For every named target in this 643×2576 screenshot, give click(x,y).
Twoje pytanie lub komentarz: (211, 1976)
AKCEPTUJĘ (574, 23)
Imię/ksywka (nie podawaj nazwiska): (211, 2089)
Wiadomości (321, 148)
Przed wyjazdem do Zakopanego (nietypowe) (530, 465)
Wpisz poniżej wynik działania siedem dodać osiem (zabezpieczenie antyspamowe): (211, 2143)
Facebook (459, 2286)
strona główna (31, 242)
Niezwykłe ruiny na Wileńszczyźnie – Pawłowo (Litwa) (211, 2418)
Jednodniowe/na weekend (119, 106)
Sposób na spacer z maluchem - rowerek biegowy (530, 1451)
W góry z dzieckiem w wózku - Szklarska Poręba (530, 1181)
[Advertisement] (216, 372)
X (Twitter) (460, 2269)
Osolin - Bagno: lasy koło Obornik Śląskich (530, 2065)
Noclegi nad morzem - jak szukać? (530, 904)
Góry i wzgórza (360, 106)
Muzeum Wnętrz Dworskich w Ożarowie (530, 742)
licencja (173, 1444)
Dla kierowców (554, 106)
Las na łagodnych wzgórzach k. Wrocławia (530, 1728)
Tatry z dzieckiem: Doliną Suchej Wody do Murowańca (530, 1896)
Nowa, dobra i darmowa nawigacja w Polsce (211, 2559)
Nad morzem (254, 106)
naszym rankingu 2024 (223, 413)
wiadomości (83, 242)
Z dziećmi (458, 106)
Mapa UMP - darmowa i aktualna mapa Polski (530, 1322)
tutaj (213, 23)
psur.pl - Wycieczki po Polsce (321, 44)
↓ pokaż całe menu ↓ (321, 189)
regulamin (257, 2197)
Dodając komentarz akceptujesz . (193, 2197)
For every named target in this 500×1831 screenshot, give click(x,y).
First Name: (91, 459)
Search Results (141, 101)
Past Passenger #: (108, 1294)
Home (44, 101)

• [Goal of the exercise]
Rewrite the data from the line with "strona główna (31, 242)" to the line with "[Advertisement] (216, 372)", both included, as a Markdown table with the columns Row and Entry. Number each row and skip blank lines.

• [Output for this task]
| Row | Entry |
|---|---|
| 1 | strona główna (31, 242) |
| 2 | Niezwykłe ruiny na Wileńszczyźnie – Pawłowo (Litwa) (211, 2418) |
| 3 | Jednodniowe/na weekend (119, 106) |
| 4 | Sposób na spacer z maluchem - rowerek biegowy (530, 1451) |
| 5 | W góry z dzieckiem w wózku - Szklarska Poręba (530, 1181) |
| 6 | [Advertisement] (216, 372) |